A shareholder agreement is an agreement amongst the shareholders of a company. a shareholders' agreement would normally regulate the ownership and voting rights of the shares and management of the company.
Shareholder Agreement Basics
When a company is formed, its shareholders may decide on a set of ground rules over and above the basic legislation that will govern their behavior. For example, how do you handle a shareholder who wants to quit the company, How are disagreements handled? Who gets to sit on the Board? What authority is given to whom for various decision-making activities? all these questions need to be answered in your shareholder agreement
A company which is wholly owned by one person need not have such an agreement. However, as soon as there is more than one owner, an shareholder agreement is essential. The spirit of such an agreement will depend on what type of company is contemplated. When a company has hundreds of shareholders or becomes a "public" company, the need for such an agreement disappears and the applicable Act and securities regulations then take over.

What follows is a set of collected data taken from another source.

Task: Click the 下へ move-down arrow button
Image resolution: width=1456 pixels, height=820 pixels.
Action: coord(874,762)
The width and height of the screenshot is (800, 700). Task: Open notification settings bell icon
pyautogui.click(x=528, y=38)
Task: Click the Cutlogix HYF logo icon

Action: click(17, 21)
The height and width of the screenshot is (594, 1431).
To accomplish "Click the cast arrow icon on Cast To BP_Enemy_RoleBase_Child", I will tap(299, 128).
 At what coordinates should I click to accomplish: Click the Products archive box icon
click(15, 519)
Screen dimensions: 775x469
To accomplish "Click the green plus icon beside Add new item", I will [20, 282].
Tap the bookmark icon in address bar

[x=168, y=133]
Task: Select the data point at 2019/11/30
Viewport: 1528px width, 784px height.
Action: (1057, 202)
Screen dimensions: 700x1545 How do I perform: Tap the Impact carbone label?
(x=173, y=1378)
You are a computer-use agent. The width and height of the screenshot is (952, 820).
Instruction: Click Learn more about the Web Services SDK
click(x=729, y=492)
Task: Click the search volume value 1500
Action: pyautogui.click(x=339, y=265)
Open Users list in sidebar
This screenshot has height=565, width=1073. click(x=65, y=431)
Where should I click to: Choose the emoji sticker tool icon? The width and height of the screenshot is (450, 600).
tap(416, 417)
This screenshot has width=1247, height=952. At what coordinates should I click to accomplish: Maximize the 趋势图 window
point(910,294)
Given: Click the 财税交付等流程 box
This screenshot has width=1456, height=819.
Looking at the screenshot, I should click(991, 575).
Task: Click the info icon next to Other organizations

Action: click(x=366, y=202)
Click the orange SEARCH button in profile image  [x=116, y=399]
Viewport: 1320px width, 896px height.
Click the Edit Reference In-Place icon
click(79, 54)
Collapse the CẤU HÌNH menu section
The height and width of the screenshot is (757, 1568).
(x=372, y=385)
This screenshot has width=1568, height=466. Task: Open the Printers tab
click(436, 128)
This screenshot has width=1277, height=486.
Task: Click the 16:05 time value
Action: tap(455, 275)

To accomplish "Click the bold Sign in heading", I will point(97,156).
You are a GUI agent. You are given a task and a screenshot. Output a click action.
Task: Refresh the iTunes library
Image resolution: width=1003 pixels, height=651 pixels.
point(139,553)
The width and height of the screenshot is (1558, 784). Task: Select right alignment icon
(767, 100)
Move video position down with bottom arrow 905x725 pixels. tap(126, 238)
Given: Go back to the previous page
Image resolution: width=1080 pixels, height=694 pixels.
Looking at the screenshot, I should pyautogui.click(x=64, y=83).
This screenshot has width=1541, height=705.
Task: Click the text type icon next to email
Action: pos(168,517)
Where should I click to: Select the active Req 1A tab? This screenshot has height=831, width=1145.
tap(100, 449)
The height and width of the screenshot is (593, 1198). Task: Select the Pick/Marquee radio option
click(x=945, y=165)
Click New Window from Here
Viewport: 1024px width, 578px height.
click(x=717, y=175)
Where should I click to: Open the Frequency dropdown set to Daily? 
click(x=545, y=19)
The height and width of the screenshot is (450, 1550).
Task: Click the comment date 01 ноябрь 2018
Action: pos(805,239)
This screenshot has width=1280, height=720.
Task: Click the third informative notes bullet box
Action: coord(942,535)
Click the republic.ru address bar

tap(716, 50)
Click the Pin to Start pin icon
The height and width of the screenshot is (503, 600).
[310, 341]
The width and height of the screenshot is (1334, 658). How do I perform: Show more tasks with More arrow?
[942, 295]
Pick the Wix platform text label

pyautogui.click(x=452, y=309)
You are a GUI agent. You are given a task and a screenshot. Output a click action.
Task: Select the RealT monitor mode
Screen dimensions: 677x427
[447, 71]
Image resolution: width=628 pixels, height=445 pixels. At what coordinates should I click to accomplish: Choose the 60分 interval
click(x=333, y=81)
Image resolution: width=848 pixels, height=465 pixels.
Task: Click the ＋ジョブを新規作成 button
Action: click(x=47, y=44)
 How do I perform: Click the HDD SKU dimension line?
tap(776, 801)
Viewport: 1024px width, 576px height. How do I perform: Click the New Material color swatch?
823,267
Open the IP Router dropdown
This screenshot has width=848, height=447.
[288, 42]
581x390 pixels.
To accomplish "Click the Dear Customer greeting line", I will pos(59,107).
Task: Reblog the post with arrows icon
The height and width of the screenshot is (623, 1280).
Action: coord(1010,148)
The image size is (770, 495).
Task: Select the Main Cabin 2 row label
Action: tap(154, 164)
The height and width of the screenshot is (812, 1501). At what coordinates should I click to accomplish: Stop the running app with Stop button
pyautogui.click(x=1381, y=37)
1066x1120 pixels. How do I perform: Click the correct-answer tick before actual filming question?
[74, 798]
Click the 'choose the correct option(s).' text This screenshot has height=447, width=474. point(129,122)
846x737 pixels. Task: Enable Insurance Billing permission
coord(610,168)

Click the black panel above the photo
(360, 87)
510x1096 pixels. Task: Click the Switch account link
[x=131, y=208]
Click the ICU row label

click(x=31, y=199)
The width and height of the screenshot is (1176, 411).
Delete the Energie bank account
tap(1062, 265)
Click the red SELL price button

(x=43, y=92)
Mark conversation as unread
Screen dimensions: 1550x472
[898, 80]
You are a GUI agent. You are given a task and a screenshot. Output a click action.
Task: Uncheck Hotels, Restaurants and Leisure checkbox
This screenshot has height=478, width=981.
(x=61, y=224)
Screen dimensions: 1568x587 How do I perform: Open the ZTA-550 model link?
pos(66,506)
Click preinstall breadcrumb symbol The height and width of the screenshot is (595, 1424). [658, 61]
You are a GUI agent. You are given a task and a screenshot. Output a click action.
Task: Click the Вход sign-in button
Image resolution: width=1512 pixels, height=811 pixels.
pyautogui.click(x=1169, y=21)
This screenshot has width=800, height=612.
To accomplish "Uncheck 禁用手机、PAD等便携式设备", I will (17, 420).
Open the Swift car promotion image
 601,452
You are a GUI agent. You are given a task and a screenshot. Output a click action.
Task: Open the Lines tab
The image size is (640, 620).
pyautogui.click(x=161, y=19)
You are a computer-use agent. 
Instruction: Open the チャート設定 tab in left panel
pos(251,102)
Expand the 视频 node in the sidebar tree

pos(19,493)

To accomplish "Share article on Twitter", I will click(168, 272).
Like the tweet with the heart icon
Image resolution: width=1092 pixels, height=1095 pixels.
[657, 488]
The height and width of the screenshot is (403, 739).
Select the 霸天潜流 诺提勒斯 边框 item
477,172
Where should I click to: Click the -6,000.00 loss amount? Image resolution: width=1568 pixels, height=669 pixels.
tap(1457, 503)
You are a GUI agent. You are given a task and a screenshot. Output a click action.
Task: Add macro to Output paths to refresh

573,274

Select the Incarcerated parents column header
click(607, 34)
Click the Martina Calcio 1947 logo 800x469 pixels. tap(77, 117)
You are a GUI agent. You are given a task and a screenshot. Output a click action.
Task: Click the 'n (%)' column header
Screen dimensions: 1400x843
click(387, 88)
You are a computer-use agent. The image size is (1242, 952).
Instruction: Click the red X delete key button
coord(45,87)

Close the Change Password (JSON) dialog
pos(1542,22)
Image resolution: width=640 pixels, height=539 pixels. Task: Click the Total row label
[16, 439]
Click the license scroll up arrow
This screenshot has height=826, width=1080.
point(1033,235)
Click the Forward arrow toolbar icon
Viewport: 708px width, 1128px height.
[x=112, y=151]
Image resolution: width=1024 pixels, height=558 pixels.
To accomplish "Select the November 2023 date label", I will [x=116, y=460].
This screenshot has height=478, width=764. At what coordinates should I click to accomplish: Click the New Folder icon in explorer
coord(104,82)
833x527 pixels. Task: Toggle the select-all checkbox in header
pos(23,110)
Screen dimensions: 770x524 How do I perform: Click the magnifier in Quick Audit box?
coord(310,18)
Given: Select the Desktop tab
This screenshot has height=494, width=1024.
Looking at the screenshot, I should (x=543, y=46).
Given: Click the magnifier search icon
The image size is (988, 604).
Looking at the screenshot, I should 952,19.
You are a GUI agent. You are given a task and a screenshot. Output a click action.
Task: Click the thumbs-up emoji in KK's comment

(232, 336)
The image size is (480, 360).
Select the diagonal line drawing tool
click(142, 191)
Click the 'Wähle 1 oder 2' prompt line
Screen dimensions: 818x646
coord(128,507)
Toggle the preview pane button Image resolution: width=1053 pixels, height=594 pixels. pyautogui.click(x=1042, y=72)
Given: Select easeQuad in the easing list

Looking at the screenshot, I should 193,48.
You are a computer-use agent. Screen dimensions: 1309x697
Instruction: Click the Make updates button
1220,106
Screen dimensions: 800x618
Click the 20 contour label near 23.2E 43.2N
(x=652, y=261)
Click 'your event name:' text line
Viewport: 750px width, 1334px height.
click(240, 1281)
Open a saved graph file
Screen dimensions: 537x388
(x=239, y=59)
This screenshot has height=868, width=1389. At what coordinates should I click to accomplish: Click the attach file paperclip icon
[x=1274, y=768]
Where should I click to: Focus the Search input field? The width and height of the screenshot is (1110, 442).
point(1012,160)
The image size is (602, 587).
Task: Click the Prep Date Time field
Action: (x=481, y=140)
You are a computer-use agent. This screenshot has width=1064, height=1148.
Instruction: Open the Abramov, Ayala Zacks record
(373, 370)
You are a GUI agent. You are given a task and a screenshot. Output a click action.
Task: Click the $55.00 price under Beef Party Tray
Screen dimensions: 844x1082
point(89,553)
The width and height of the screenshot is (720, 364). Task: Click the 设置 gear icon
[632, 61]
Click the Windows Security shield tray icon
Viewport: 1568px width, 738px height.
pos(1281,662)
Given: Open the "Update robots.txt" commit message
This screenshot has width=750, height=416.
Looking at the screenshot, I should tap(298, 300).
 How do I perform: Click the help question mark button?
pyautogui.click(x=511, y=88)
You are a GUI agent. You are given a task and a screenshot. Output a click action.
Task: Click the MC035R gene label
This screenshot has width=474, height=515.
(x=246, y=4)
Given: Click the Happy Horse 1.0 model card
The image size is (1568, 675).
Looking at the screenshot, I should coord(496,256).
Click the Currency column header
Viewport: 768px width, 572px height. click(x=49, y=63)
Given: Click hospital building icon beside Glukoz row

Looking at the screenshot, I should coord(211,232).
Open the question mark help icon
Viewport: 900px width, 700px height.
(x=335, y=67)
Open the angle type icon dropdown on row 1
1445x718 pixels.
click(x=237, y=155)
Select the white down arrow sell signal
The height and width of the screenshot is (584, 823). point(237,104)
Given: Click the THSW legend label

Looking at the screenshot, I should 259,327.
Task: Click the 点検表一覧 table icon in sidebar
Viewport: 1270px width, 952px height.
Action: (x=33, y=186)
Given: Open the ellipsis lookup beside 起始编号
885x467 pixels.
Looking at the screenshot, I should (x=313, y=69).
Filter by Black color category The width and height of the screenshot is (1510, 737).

Shareholder Agreement Template
Template tools: there are some common software such as Word or Excel that may include free template you can choose. search the free template and make modifications to add your personal touch
Template Format: Shareholders' agreements vary enormously between different countries and different commercial fields. but your template need to include some key areas: how to regulate the ownership and voting rights of shares, how to control and manage the company and provisions for future dispute resolutions etc
Template tips: There are some tips when designing your shareholder form
**you need to first separate shareholder issues from management issues
* make sure everyone's objectives and visions are compatible
* get some tax advice. It is very important that some tax planning be done early to avoid a headache later when you've made millions. e.g. you want to make sure that you are not compensated by being given shares, you want to make sure you own shares early so that you can use the small business lifetime capital gains exemption, maybe a family trust or holding company should own your shares.